## Short task
Write out the data below word for word, starting with the first line and ending after the line that contains "Classes with Stars". Leave the pictures out of your answer.

Dataset entries
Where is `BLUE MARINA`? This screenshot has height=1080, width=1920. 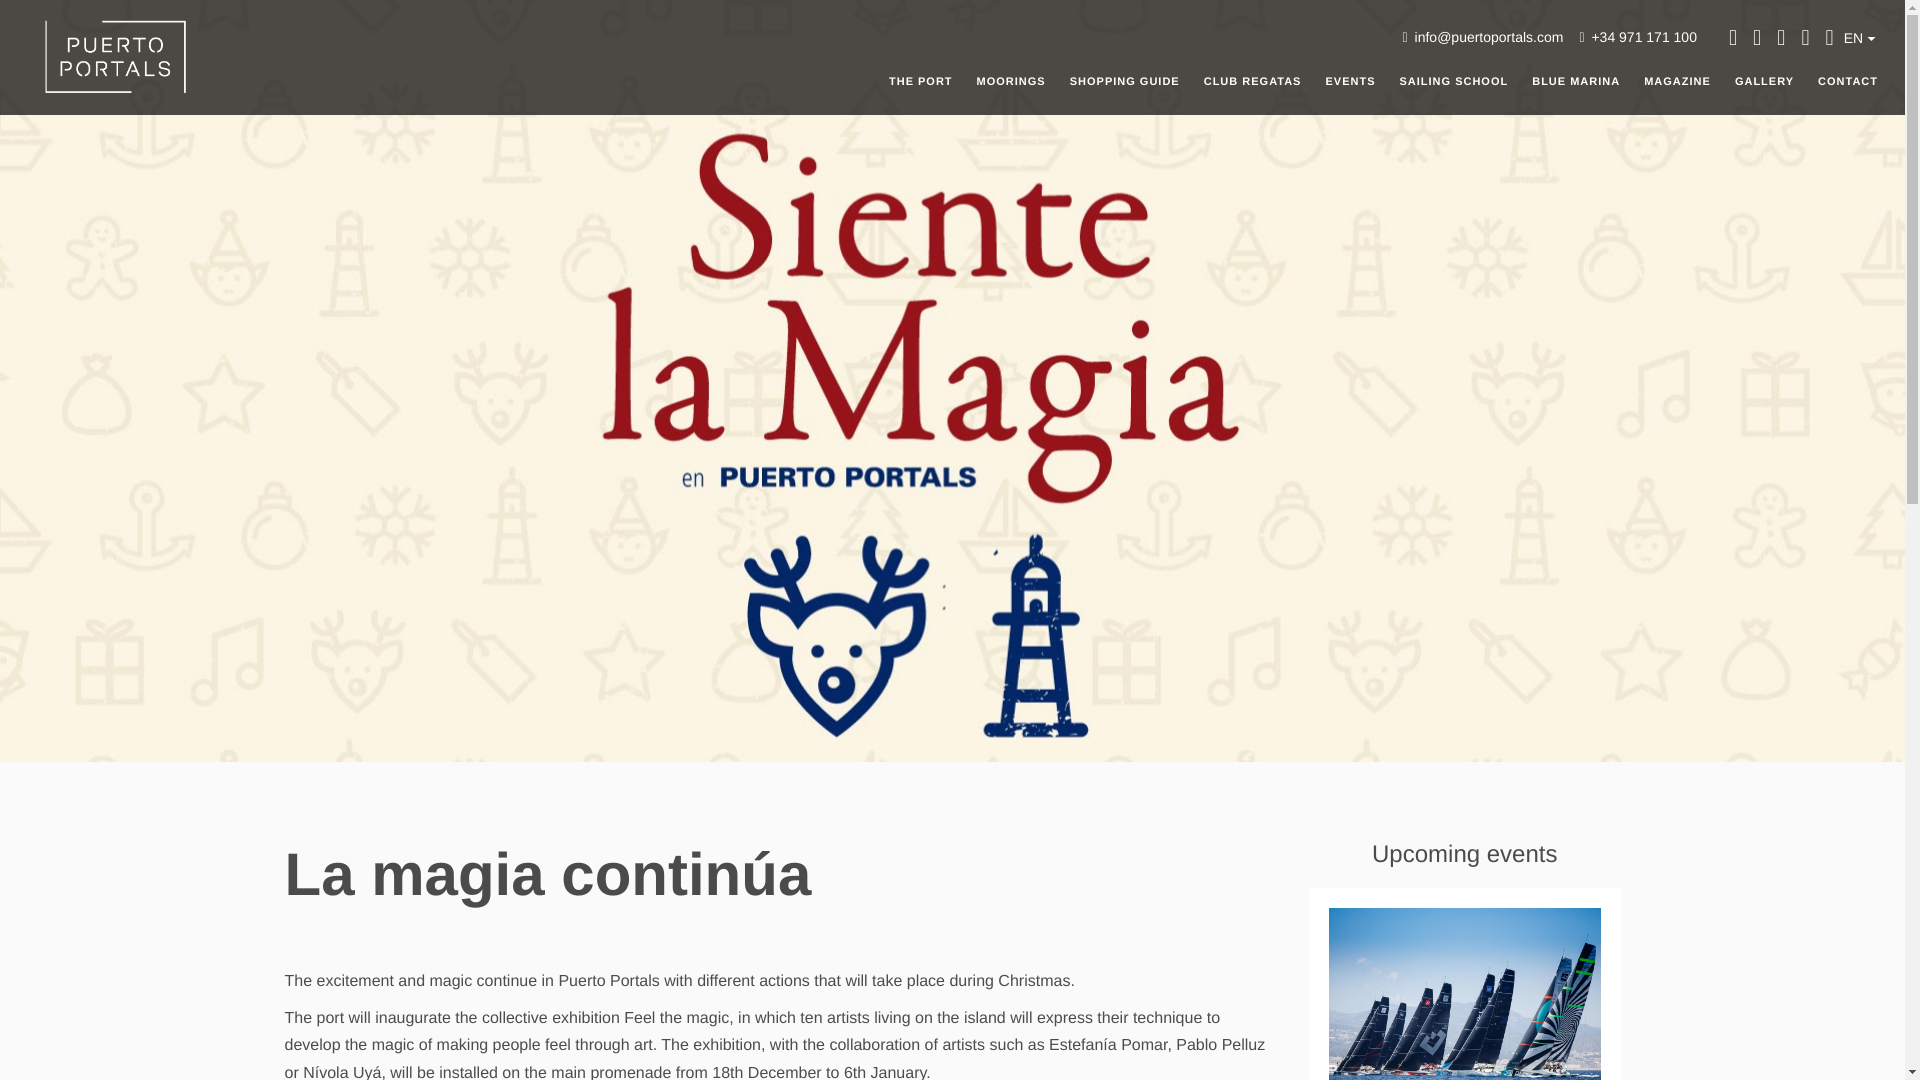
BLUE MARINA is located at coordinates (1576, 81).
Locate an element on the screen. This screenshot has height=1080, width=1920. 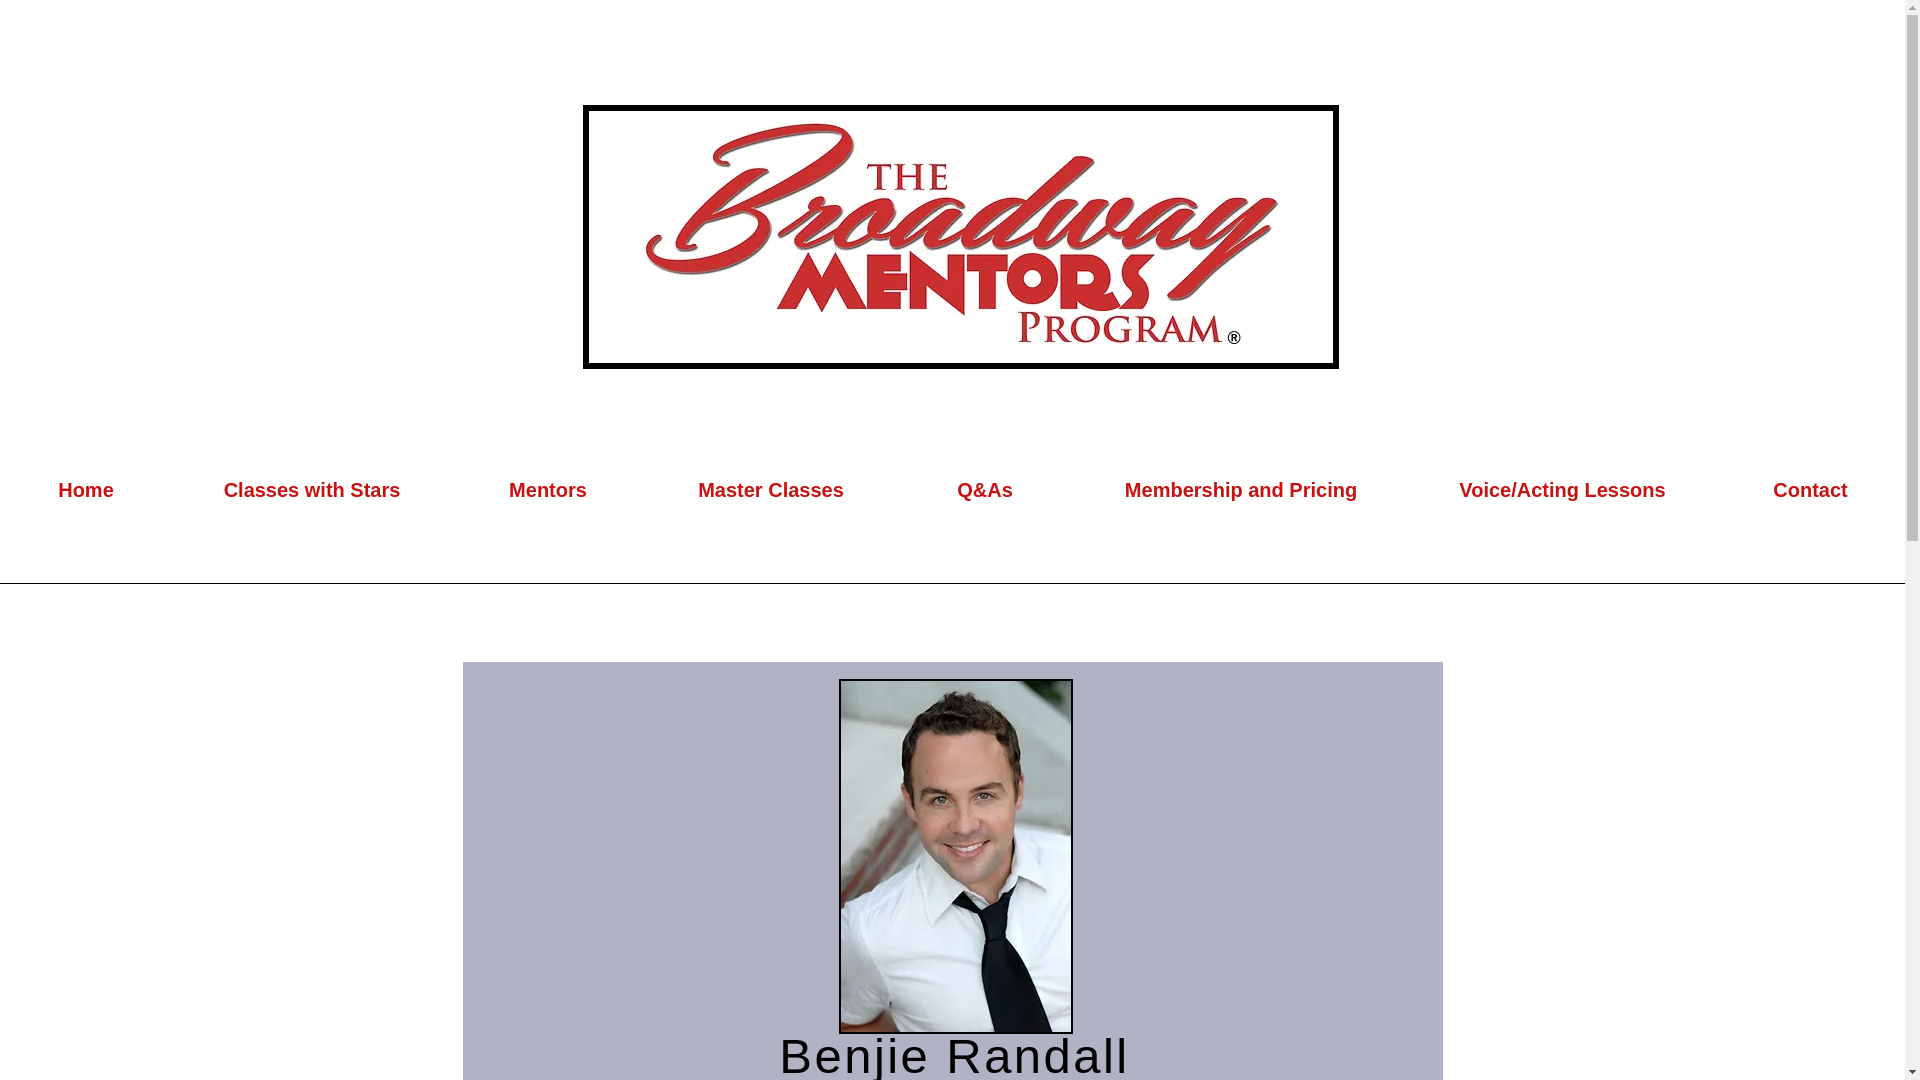
Classes with Stars is located at coordinates (312, 490).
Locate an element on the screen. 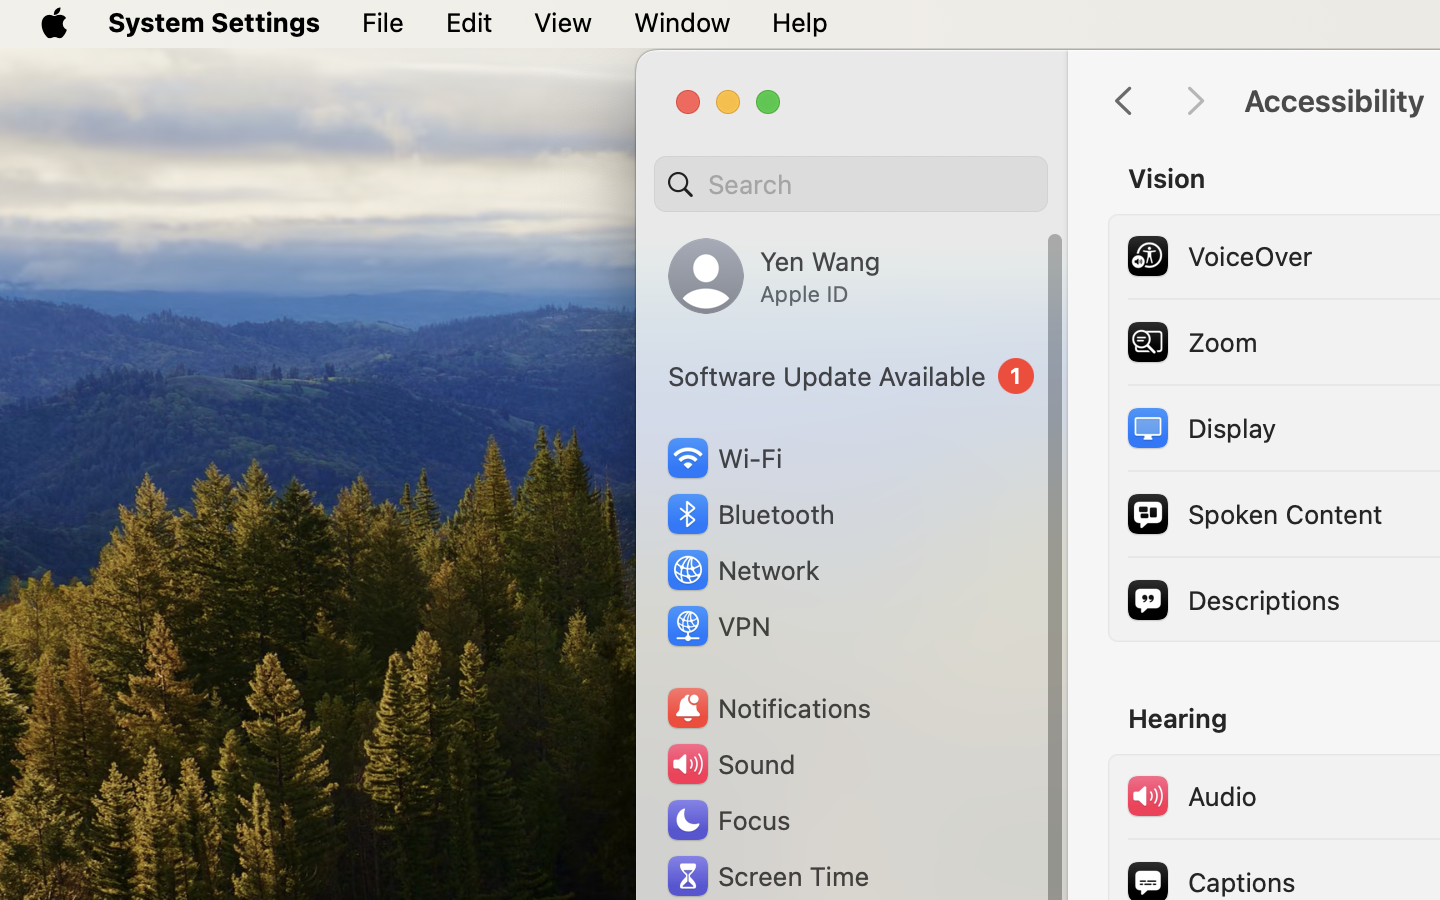 This screenshot has height=900, width=1440. Wi‑Fi is located at coordinates (722, 458).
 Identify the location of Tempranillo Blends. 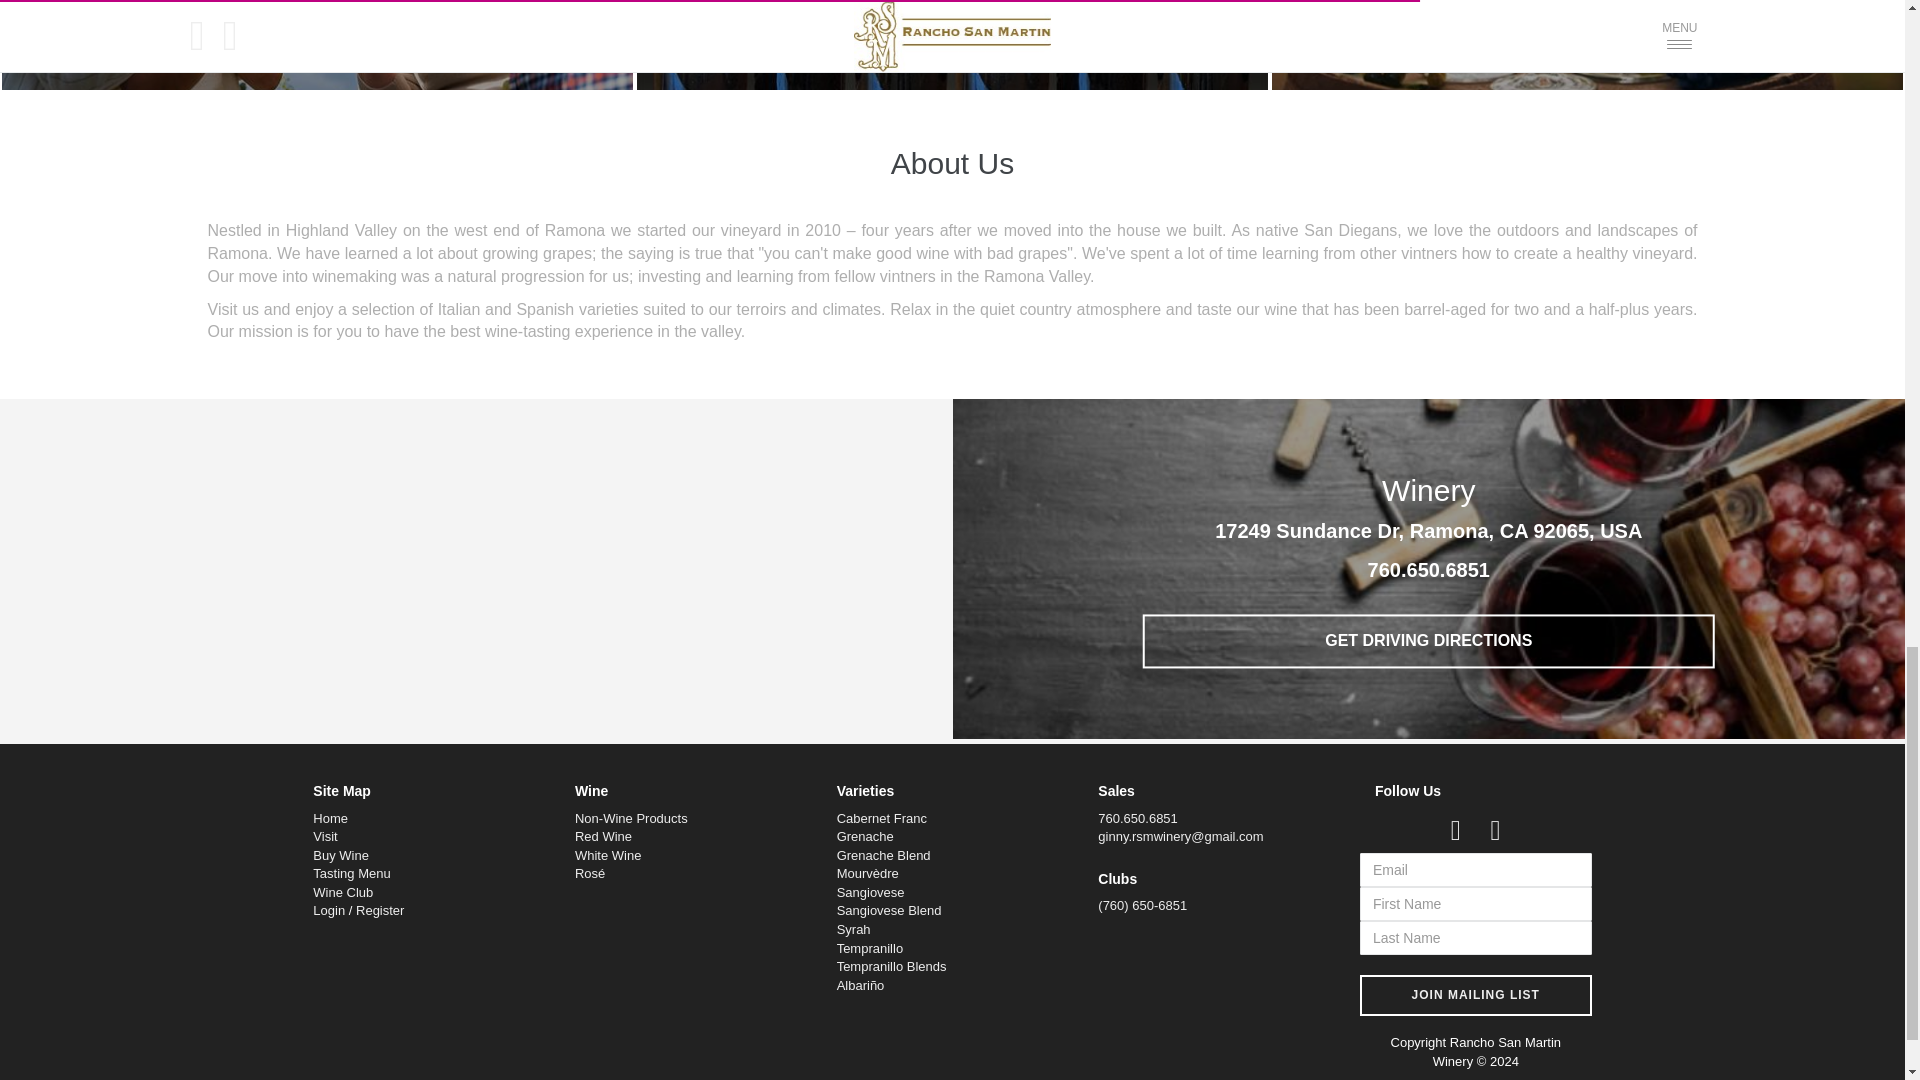
(892, 966).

## Task response
Where is `BLUE MARINA`? This screenshot has height=1080, width=1920. 
BLUE MARINA is located at coordinates (1576, 81).
Locate an element on the screen. This screenshot has height=1080, width=1920. 
Classes with Stars is located at coordinates (312, 490).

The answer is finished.